--- START ---

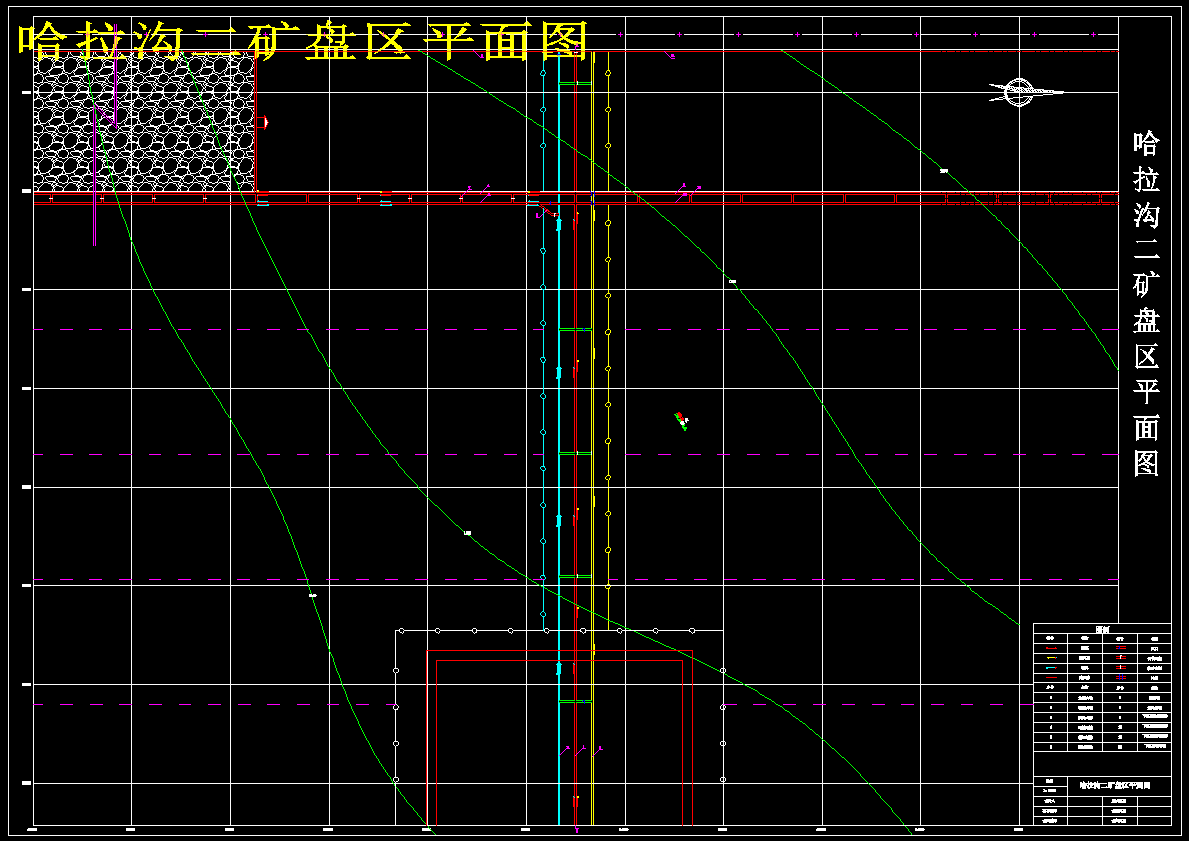
Task: Select the north arrow compass symbol
Action: (1020, 90)
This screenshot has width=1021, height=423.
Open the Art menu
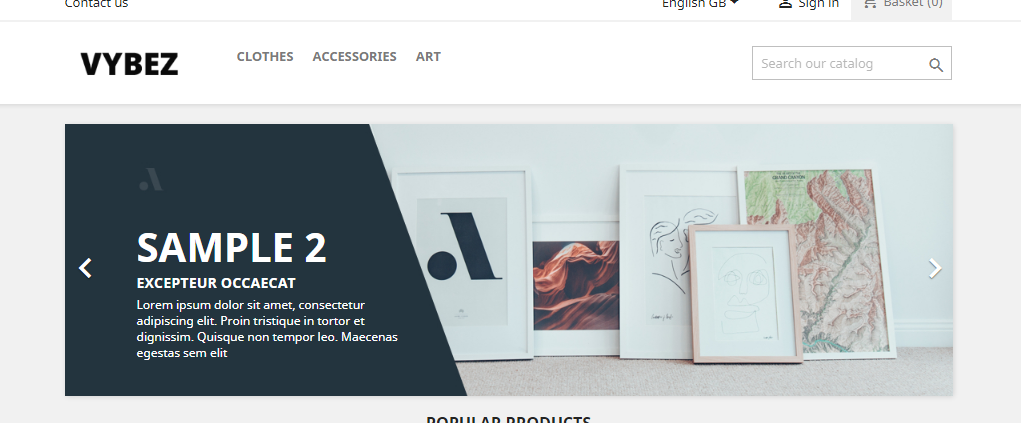[x=428, y=57]
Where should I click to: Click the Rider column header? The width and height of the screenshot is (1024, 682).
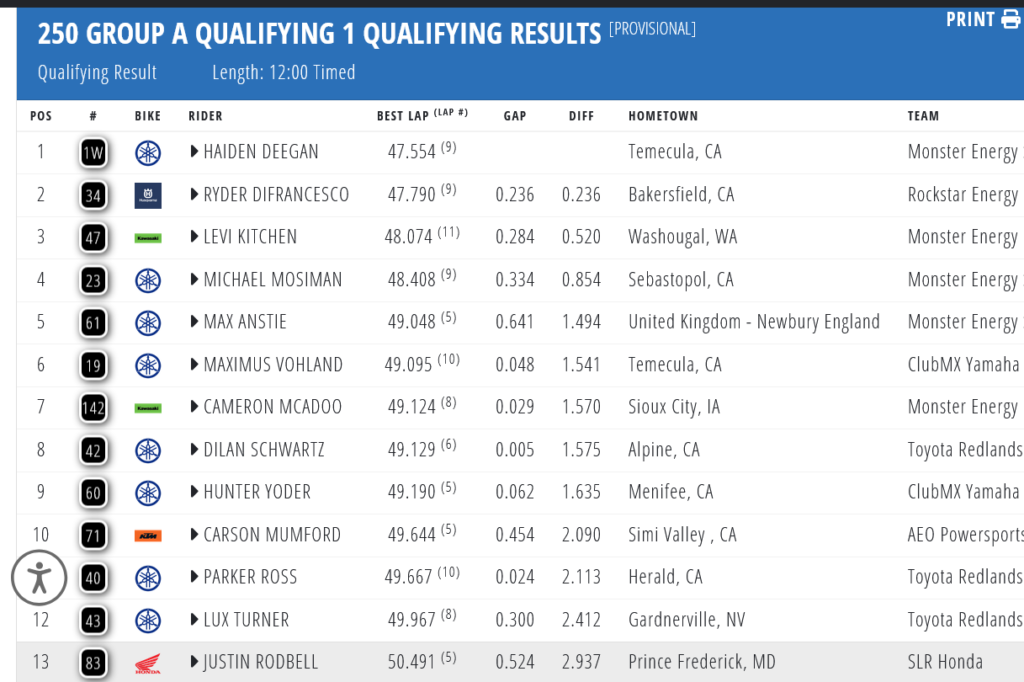click(x=205, y=116)
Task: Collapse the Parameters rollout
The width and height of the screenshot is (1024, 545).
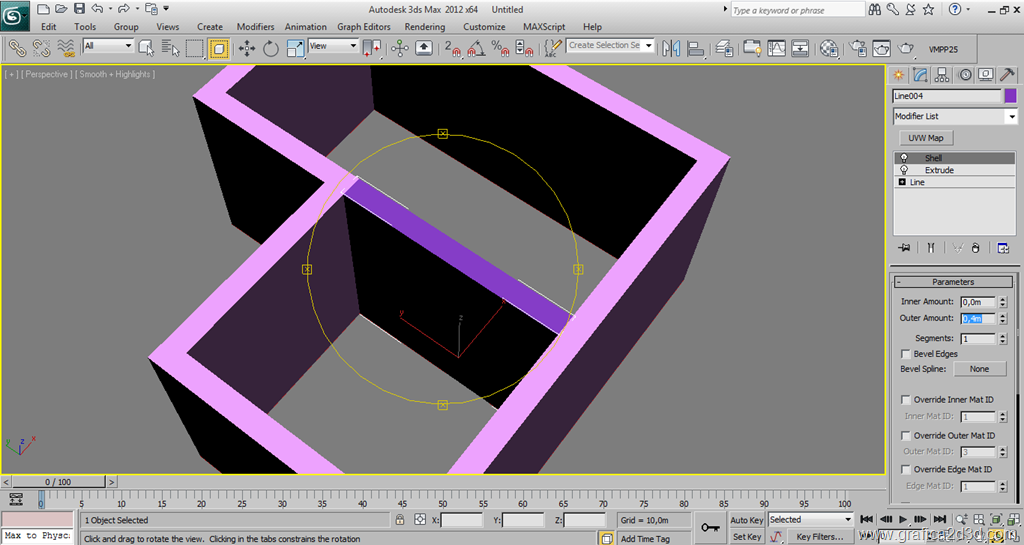Action: [x=952, y=282]
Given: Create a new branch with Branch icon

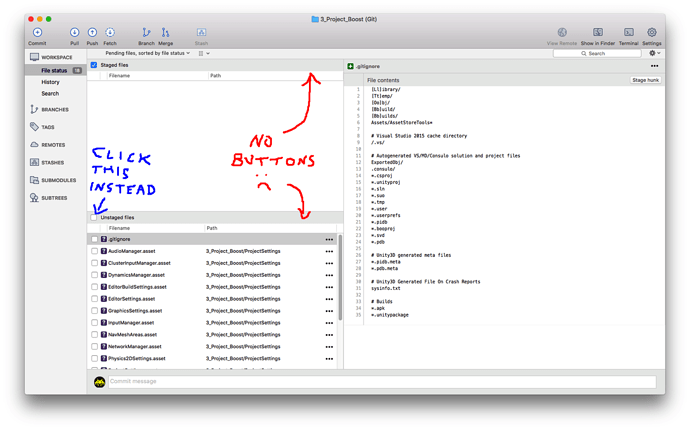Looking at the screenshot, I should pyautogui.click(x=146, y=33).
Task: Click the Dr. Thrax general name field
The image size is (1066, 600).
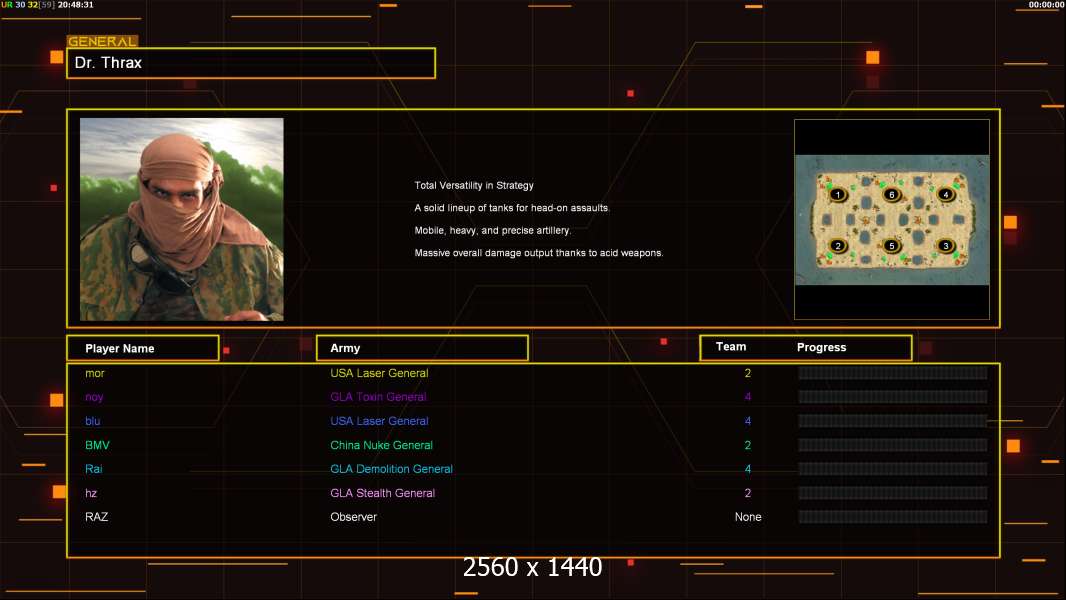Action: coord(251,63)
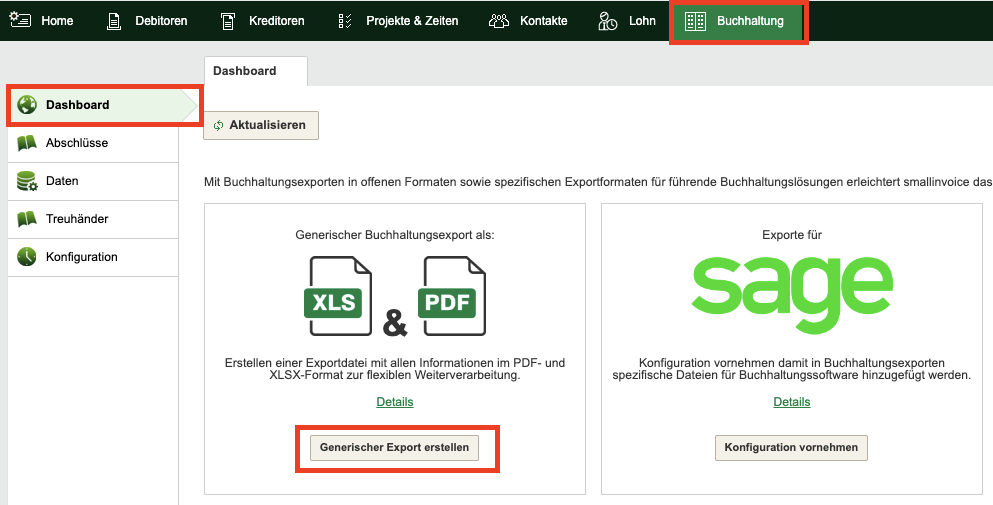Click the Abschlüsse book icon in sidebar
993x505 pixels.
pos(27,143)
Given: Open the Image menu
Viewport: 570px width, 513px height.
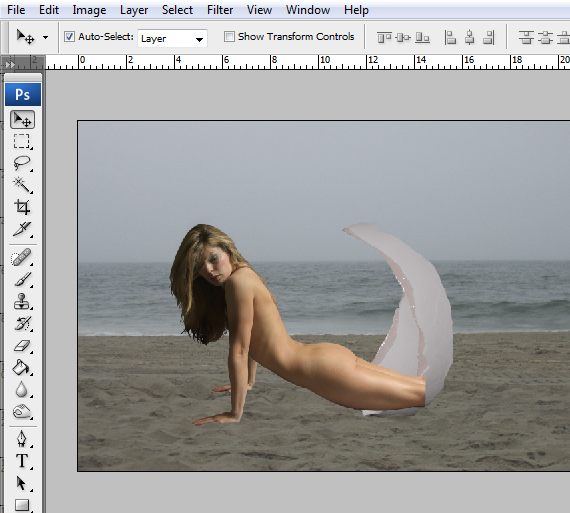Looking at the screenshot, I should pos(89,10).
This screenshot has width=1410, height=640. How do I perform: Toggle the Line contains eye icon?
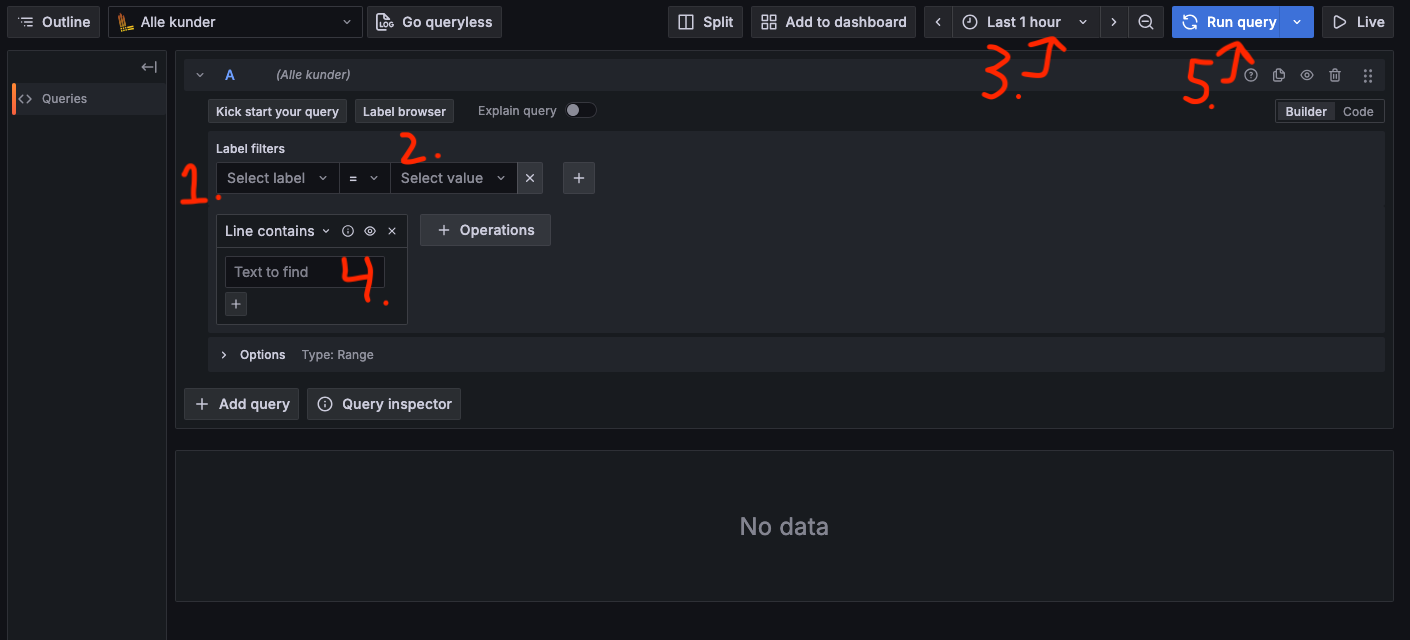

--- END ---

# REQUIREMENT:
Everything from the line with "Viewport: 570px width, 513px height." through the end of the records is to be repeated exactly. The pictures are not.

# WRITTEN ANSWER:
Viewport: 570px width, 513px height.
Looking at the screenshot, I should pos(89,10).
This screenshot has width=1410, height=640. How do I perform: Toggle the Line contains eye icon?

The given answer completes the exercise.